Dagegen forderte Israel erneut entschiedene Schritte: "Die Bedeutung des Berichts besteht darin, dass die internationale Gemeinschaft dem iranischen Streben nach Nuklearwaffen, die den Frieden in der Welt und im Nahen Osten gefährden, ein Ende setzen muss", heißt es in einer Erklärung der Regierung. Die israelische Zeitung Haaretz schrieb unter Berufung auf Regierungskreise in Jerusalem, Israel wolle erst die internationalen Reaktionen auf die neuen Informationen abwarten. Man wolle nicht den Anschein erwecken, dass Israel die Führungsrolle bei den Bemühungen um stärkeren Druck auf Teheran übernehme.

Iran will nicht einlenken

Trotz aller Drohungen und Warnungen will Irans Präsident Mahmud Ahmadinedschad am Atomprogramm festhalten. Sein Land werde "kein Jota" von seinem Weg abrücken, kündigte er in einer Rede an. Nichts könne den Fortschritt Irans aufhalten.

Die IAEA kommt in ihrem jüngsten Bericht zu dem Schluss, dass Iran zumindest bis 2010 an der Entwicklung einer Atombombe gearbeitet. Detaillierter und ausführlicher denn je belegen die Atomwächter entsprechende Hinweise. Der Bericht liste alle einzelnen Schritte auf, wie ein Atomsprengkopf hergestellt werde, hieß es. Auch in Washington hieß es nach Informationen der New York Times, die USA verfügten bereits seit Jahren über entsprechende Infomrationen. "Allerdings ist das Ausmaß der Details unvorstellbar."

Nach Ansicht von Experten bestätigt der Bericht, was Geheimdienste schon lange vermuten - nämlich, dass Iran gezielt versuche, die Fähigkeit zu erlangen eine Sprengkopf zu entwickeln. Der Bericht enthalte keine neue Wendung, erklärte deshalb der Rüstungsexperte Oliver Meier vom Hamburger Institut für Friedensforschung und Sicherheitspolitik im Deutschlandradio Kultur.
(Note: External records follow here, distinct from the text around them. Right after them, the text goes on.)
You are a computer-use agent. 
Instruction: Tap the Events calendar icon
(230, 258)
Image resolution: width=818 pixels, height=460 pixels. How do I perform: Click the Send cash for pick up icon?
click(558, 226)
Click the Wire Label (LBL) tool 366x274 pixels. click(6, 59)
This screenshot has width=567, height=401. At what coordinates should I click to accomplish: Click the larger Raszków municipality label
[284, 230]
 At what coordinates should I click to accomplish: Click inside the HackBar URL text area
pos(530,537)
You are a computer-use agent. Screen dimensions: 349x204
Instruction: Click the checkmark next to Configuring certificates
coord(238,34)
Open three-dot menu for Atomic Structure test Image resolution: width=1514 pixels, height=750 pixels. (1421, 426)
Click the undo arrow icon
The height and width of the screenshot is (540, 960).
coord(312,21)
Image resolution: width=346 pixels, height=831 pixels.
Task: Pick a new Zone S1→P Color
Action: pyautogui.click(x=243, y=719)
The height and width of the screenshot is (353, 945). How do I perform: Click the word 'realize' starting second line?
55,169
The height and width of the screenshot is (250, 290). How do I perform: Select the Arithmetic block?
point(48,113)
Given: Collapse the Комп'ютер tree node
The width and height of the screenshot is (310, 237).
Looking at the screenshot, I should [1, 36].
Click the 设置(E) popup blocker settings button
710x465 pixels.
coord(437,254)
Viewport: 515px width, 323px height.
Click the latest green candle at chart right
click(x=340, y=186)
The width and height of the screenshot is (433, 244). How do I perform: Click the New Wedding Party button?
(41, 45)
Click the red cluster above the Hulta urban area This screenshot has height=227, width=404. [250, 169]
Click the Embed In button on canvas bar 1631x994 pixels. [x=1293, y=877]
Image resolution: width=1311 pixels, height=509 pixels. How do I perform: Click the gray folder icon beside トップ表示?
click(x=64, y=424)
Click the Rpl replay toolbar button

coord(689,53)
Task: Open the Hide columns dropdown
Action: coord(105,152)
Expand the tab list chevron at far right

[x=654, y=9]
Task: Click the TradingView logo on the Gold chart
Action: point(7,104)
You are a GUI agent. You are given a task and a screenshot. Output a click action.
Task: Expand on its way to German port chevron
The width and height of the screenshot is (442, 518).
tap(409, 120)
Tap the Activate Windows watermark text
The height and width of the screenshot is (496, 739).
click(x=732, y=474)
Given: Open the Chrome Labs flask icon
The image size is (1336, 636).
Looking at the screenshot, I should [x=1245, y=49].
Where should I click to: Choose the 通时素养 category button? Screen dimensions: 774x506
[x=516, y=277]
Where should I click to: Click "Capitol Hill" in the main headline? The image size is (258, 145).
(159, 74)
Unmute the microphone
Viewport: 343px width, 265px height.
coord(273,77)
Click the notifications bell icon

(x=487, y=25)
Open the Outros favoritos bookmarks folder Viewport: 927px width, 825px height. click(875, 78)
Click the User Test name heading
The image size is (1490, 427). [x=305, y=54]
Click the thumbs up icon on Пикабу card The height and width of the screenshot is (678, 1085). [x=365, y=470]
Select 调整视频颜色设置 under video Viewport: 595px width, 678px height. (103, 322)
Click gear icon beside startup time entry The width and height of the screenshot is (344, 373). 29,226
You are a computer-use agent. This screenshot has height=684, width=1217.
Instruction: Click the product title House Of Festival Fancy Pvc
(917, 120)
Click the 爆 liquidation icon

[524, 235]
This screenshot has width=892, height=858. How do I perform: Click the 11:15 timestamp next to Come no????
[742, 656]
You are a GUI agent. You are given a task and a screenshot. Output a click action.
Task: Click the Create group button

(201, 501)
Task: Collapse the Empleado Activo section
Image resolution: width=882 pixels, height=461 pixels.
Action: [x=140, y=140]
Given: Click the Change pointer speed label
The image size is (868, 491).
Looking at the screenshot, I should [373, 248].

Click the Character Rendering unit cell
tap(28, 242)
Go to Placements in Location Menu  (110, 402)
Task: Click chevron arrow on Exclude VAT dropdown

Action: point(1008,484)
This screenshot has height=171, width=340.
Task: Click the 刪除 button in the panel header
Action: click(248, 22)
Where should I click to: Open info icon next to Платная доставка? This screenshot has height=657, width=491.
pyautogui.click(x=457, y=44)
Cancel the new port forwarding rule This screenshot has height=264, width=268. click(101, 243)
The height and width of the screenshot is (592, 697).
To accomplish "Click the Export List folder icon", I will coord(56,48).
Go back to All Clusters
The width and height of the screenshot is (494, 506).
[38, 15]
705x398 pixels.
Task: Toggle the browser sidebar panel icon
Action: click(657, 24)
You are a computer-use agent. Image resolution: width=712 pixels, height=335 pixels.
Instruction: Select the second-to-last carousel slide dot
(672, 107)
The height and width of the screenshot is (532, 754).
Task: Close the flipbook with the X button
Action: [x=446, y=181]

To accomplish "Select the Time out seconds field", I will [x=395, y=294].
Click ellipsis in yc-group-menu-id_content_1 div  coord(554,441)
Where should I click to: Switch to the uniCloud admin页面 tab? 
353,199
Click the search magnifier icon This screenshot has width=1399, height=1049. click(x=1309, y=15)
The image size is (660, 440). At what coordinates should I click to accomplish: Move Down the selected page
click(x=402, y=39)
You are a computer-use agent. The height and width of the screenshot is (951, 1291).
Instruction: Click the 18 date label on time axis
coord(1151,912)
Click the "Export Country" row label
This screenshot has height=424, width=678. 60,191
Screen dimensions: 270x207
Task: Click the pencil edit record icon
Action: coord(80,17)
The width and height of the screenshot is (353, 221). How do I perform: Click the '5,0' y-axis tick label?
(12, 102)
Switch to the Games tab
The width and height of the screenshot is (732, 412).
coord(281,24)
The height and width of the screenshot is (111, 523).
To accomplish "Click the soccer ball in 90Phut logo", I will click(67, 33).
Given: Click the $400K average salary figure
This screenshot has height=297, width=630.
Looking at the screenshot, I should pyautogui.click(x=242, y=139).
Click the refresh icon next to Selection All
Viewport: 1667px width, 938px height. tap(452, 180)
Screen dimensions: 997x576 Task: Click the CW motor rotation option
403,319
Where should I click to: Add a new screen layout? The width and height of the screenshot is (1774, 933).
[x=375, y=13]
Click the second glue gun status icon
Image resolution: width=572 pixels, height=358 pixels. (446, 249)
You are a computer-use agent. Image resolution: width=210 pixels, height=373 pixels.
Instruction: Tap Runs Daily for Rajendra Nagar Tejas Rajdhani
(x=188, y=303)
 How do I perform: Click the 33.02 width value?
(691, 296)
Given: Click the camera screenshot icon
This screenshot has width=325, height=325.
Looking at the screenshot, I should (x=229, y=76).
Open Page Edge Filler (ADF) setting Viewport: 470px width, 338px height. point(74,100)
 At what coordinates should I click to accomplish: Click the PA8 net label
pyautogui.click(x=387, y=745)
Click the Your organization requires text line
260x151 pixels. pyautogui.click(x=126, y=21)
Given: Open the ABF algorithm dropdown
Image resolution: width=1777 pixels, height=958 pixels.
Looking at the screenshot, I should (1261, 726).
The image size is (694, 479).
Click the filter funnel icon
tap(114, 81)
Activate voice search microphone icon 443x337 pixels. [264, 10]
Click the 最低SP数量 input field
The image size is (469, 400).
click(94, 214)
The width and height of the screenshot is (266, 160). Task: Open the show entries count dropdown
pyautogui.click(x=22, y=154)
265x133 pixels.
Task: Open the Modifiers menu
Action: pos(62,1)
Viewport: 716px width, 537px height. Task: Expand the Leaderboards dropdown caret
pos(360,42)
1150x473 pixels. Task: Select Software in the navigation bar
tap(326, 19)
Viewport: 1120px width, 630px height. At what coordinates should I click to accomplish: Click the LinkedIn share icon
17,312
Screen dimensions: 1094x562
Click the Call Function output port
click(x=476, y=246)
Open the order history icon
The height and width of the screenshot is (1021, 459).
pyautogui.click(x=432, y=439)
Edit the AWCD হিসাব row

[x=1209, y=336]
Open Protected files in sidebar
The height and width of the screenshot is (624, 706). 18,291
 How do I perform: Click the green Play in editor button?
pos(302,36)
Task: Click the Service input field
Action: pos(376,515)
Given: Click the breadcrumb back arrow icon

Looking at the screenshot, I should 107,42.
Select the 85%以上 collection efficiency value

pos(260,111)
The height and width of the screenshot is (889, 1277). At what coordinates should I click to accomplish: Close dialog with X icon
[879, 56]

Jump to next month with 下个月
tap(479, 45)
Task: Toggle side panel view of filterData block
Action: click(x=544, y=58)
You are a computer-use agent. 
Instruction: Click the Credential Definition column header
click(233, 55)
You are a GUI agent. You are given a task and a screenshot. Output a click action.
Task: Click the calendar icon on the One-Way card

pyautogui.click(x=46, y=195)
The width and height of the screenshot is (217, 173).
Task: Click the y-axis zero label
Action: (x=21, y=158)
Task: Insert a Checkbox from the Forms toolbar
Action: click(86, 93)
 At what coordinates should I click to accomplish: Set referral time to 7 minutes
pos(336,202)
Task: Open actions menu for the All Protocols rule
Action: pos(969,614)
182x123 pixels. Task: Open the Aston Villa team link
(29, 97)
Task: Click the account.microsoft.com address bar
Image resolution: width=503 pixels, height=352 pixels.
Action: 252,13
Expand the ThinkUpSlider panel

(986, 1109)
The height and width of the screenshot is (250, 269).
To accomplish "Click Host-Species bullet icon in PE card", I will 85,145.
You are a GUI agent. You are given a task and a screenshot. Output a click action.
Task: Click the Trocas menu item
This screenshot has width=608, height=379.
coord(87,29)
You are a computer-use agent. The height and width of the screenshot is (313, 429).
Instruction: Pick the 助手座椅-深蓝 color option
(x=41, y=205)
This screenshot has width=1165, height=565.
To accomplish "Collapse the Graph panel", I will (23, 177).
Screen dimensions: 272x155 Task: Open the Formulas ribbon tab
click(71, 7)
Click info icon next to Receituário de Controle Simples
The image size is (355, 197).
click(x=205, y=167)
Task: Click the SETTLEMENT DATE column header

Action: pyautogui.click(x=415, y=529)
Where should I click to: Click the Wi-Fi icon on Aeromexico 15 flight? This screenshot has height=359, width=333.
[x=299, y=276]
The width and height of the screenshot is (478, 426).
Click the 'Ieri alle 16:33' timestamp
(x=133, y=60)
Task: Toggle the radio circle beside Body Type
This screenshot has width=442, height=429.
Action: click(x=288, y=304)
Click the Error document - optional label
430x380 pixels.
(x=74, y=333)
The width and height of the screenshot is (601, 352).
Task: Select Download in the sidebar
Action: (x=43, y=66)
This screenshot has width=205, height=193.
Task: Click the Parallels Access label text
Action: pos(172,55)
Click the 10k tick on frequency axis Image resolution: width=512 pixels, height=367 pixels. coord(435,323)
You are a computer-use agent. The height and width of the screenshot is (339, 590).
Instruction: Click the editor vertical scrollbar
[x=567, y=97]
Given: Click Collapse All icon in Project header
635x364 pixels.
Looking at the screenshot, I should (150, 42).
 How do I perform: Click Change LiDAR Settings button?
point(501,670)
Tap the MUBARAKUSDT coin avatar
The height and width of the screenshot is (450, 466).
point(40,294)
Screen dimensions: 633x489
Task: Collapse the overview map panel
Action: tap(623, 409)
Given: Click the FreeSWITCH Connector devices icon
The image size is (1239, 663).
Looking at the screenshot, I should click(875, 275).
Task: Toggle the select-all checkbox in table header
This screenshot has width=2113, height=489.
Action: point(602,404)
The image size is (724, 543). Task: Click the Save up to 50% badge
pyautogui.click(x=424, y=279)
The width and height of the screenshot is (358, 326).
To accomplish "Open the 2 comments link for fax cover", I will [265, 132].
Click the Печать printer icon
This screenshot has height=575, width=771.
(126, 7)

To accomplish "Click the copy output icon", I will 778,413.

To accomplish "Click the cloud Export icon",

Der Bericht mache es für Iran aber jetzt unmöglich, weiter zu behaupten, dass es grundsätzlich nur um zivile Forschung gehe.

Harald Müller, Vorstandsvorsitzender der Hessischen Stiftung Friedens- und Konfliktforschung glaubt auch nicht, dass der IAEA-Bericht Eindruck auf Iran macht. Das Land habe auch alle bisherigen Berichte ignoriert. Allerdings könnten wirklich scharfe Sanktionen die vorhandenen Risse in der Elite vertiefen und zu einer inneren Erosion führen. Möglich sei aber auch, dass sie eine Schließung der Fronten bewirken.

In Israel gerät indessen die Atombehörde in die Kritik. Israels Regierungsspitze ist nach unbestätigten Medienberichten empört über den ehemaligen IAEA-Generaldirektor Mohammed ElBaradei. Er soll das iranische Atomwaffenprogramm jahrelang gedeckt haben, schrieb die israelische Zeitung Jediot Achronot. Teheran wies den Bericht als "politisch motiviert" zurück. Der Bericht sei unausgewogen und unfachmännisch, sagte der iranische IAEA-Botschafter Ali Asghar Soltanieh.